The study of film has a long and rich tradition at Michigan State University, and has produced a number of prestigious alumni: for example, we are proud to count visionary producer Bill Mechanic as one of our alumni, as well as screenwriter and USC Professor Jack Epps, Jr., and when Sam Raimi attended MSU, he worked closely with Professor William Vincent in the Department of English. Beginning in the 1980s, the Department of English began developing its faculty and curriculum in Film Studies.

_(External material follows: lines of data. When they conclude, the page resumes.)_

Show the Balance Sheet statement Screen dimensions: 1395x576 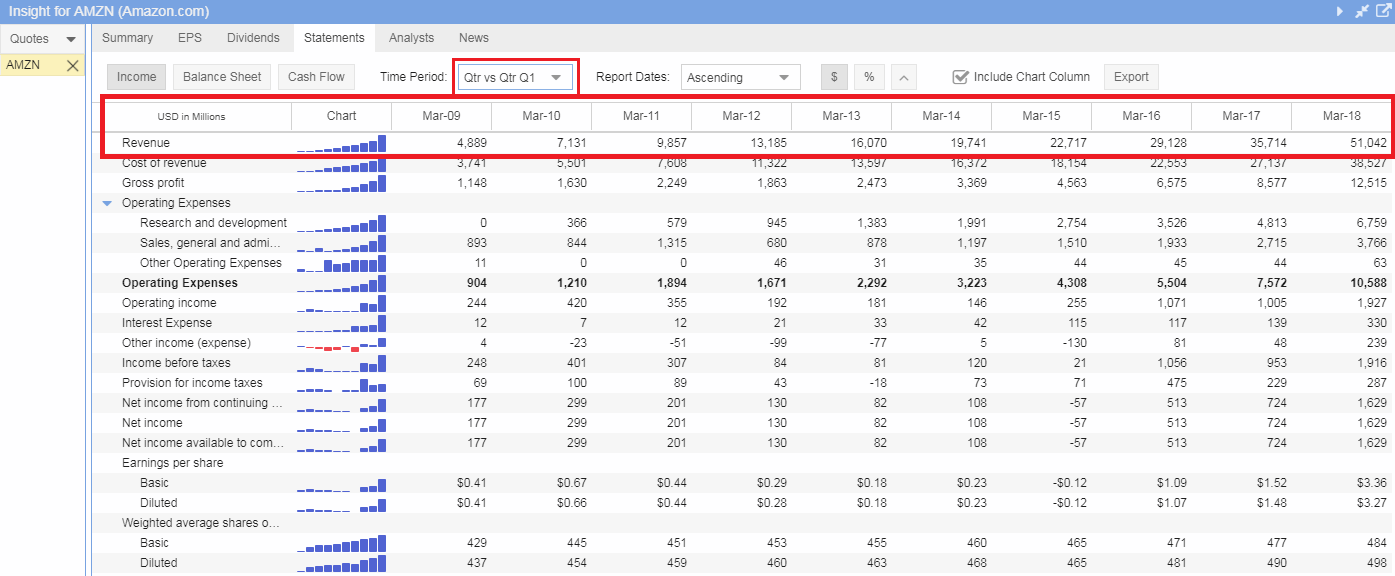pos(222,77)
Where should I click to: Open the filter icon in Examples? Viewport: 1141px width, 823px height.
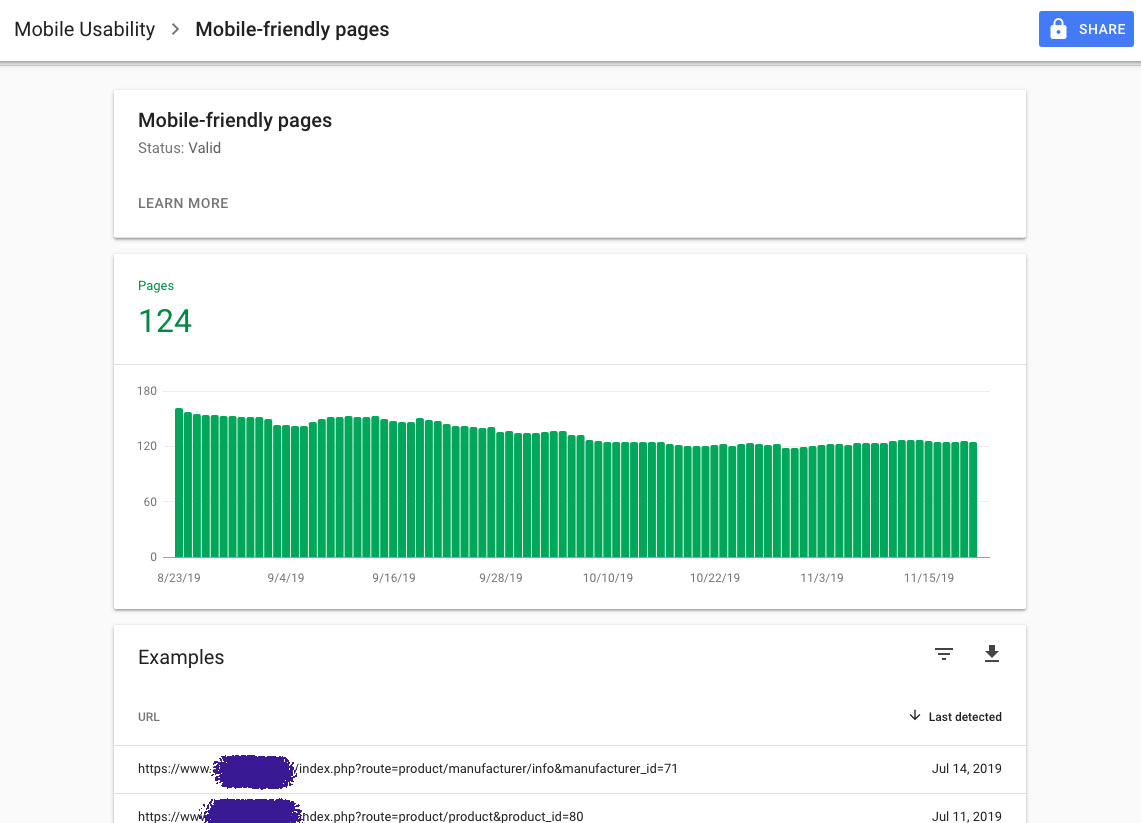click(944, 654)
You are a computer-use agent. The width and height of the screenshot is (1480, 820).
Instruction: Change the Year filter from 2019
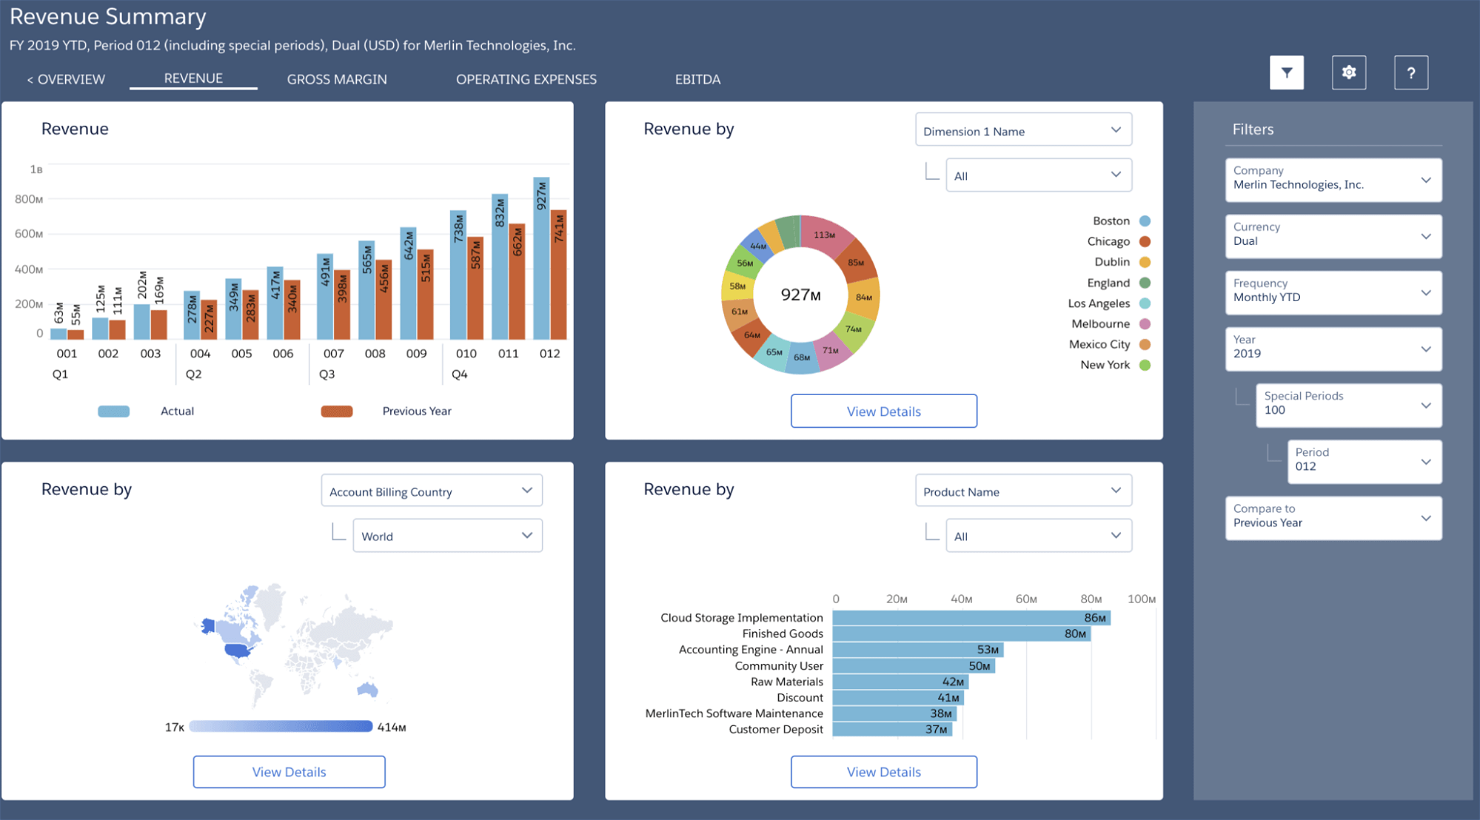(1333, 349)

Between 1991 and 2009, the Department was the lead unit supporting the Specialization in Film Studies in the College of Arts and Letters, and between 2002 and 2014, the Department housed the Concentration in Film Studies as part of its Bachelors of Arts in English (originally an Option in Film Studies until 2008).

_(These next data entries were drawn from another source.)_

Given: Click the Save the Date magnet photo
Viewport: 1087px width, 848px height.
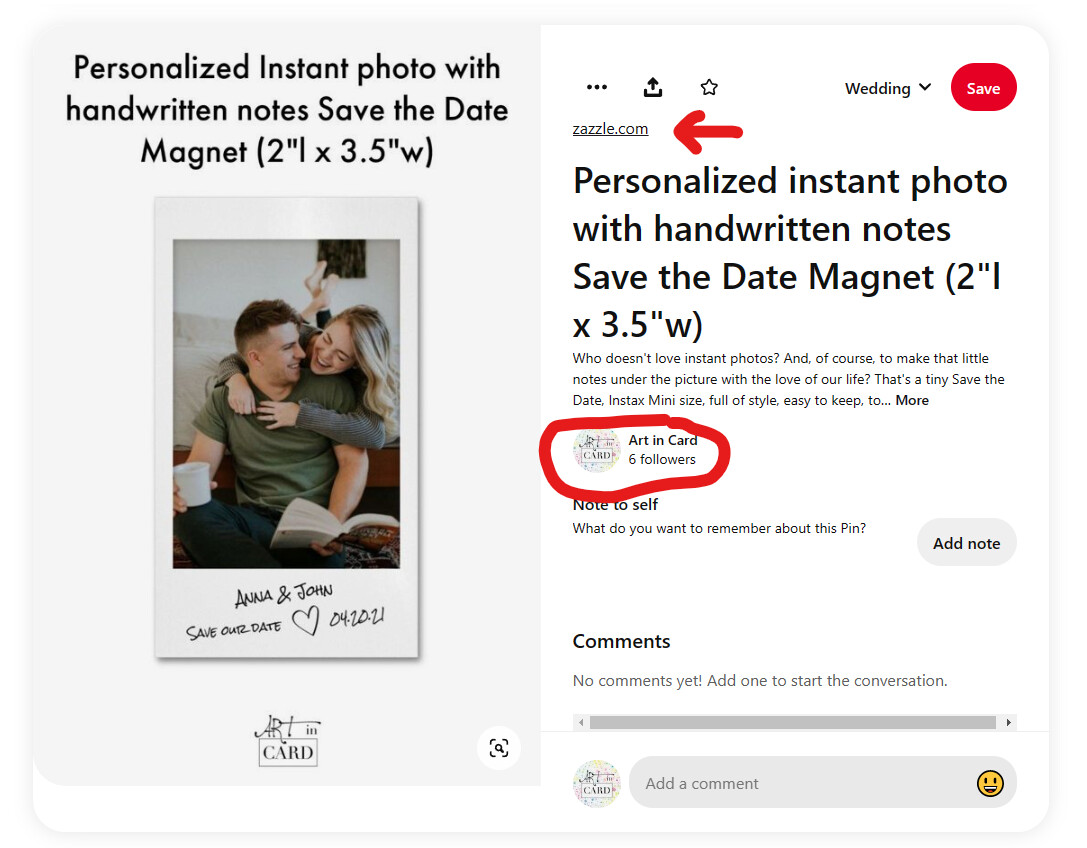Looking at the screenshot, I should click(286, 427).
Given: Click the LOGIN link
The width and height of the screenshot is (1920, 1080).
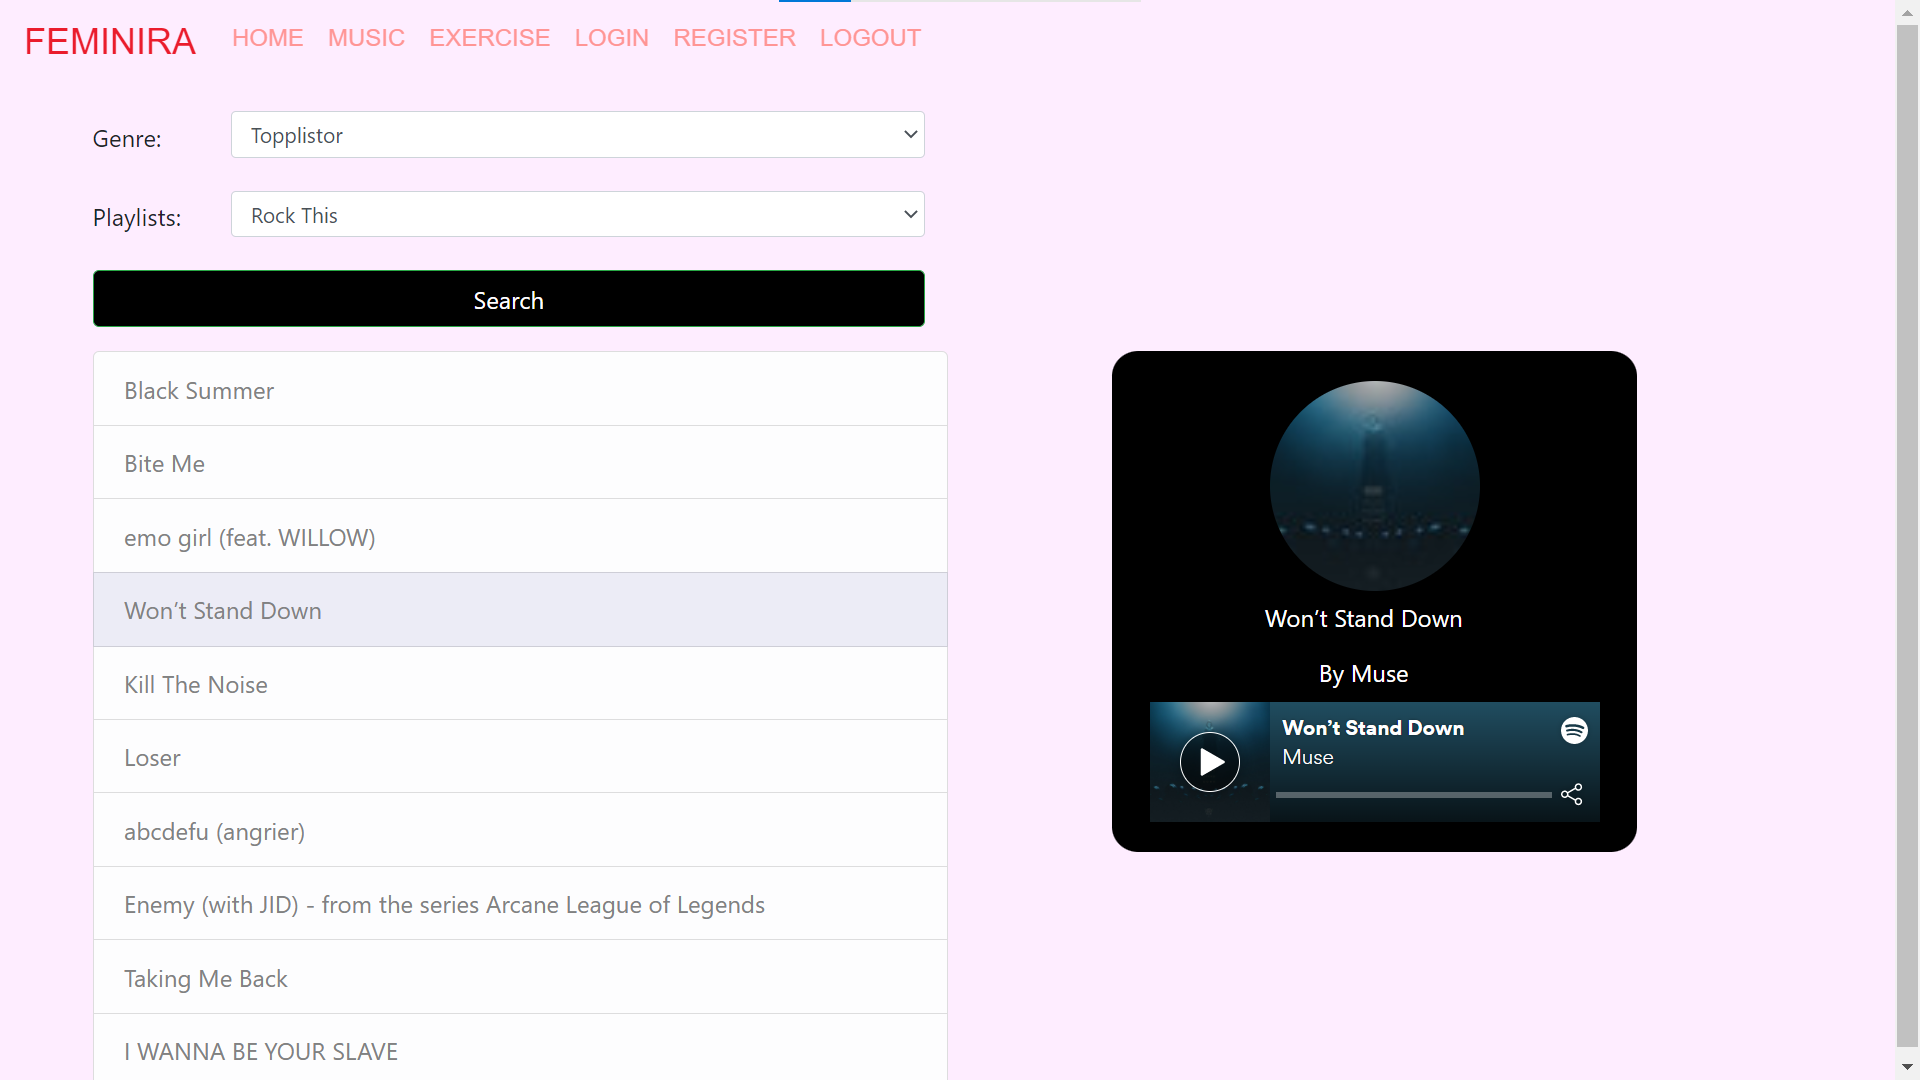Looking at the screenshot, I should [611, 38].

The English Department recently converted the Concentration into a Bachelors of Art in Film Studies, which began in Spring 2015. In addition, the Department has offered a Minor in Film Studies since 2008, and Minors in Fiction Filmmaking and Documentary Production since 2009 in partnership with Media and Information in the College of Communication Arts and Sciences. (These filmmaking Minors were originally Specializations.)

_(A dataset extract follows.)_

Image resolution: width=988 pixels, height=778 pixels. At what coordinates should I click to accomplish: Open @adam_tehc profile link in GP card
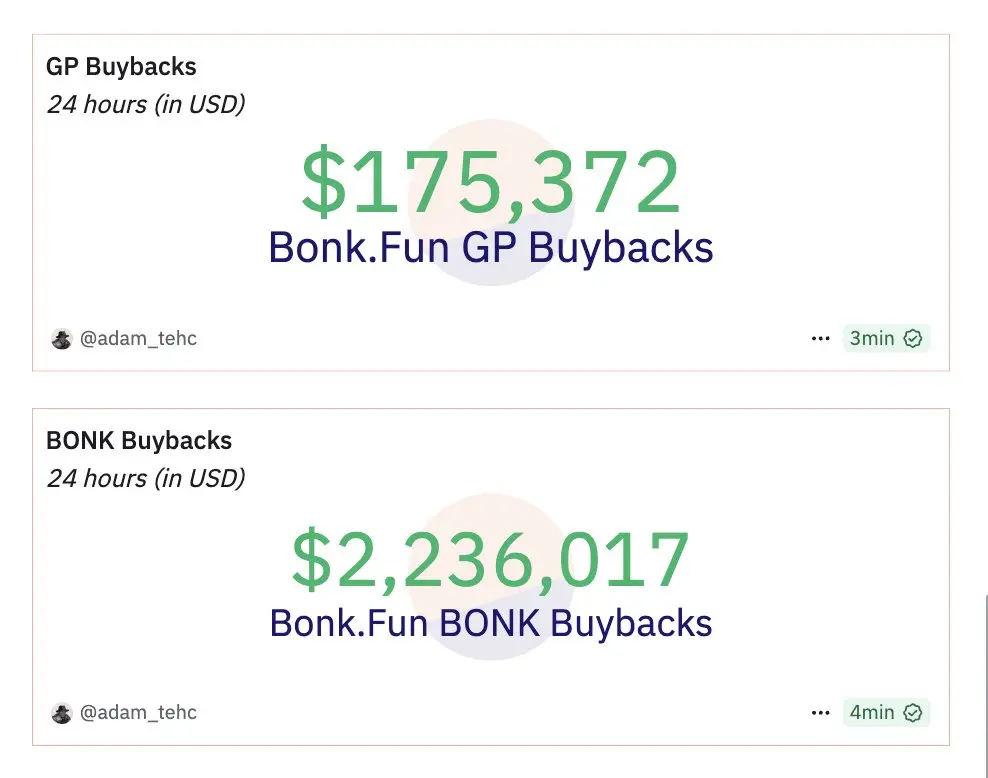tap(138, 338)
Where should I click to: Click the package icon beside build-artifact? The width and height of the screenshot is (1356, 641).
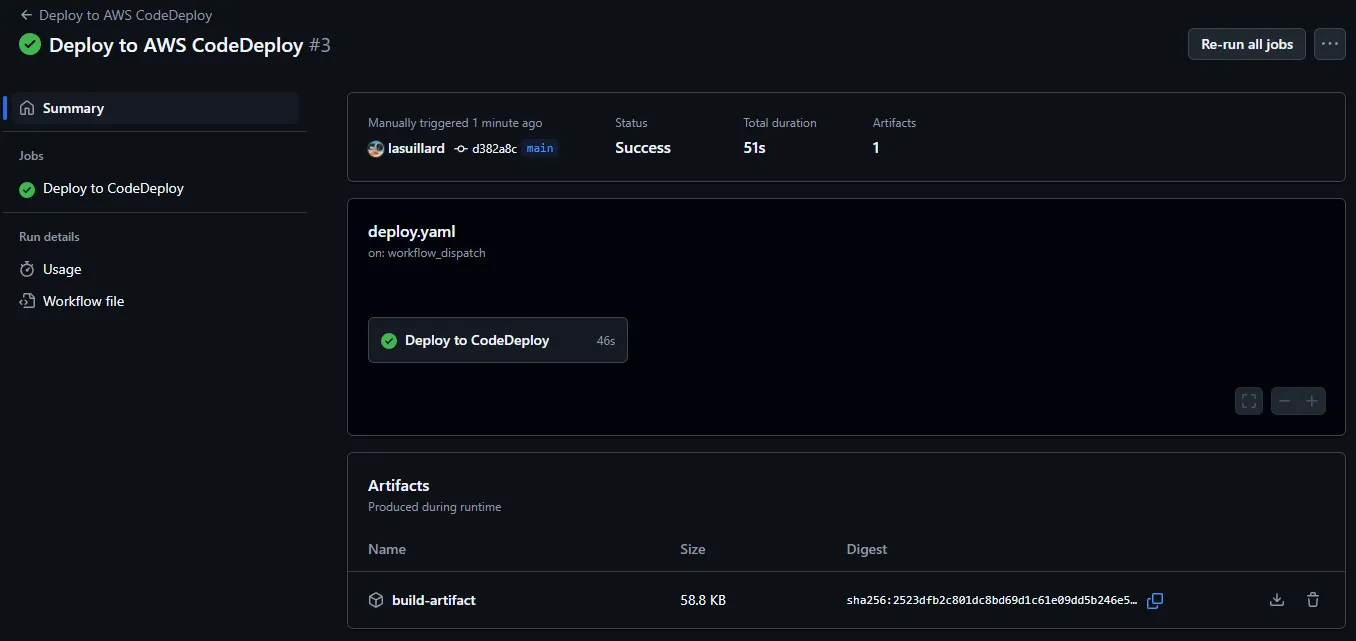(x=375, y=600)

Throughout this history, the Department of English’s consistent vision has been to develop an innovative program in Film Studies that integrates the study of filmmaking with a firm grounding in history, theory, and criticism. This is a fundamentally humanistic vision that challenges false distinctions between making and thinking, practice and theory, technology and aesthetics, and thus is in keeping with Michigan State University’s world-grant mission.

The Film Studies Program has cultivated a core faculty of internationally recognized scholars and filmmakers in Film Studies. Film Studies faculty maintain a rigorous publishing record, and in addition, the program also has recognized strengths in film production, with faculty actively teaching screenwriting and production courses, while producing highly successful, award-winning works of their own that have screened at a variety of film festivals. Across our faculty’s research interests, publications, and productions, the Film Studies Program has clear and recognized strengths in independent, minor, avant-garde, and experimental cinemas. Our faculty also have strong commitments to studying film in its global and transnational configurations, with particular emphases on films made in the Global South, third and fourth world filmmaking, and diasporic and accented cinema. Methodologically, media archaeology is a defining strength of the program, in that our faculty’s research looks at the sedimented ways in which historical modes of knowledge and ideology interweave through modern and modernist forms of media production, from nineteenth-century practices through silent and classical cinema and into our globalized digital culture.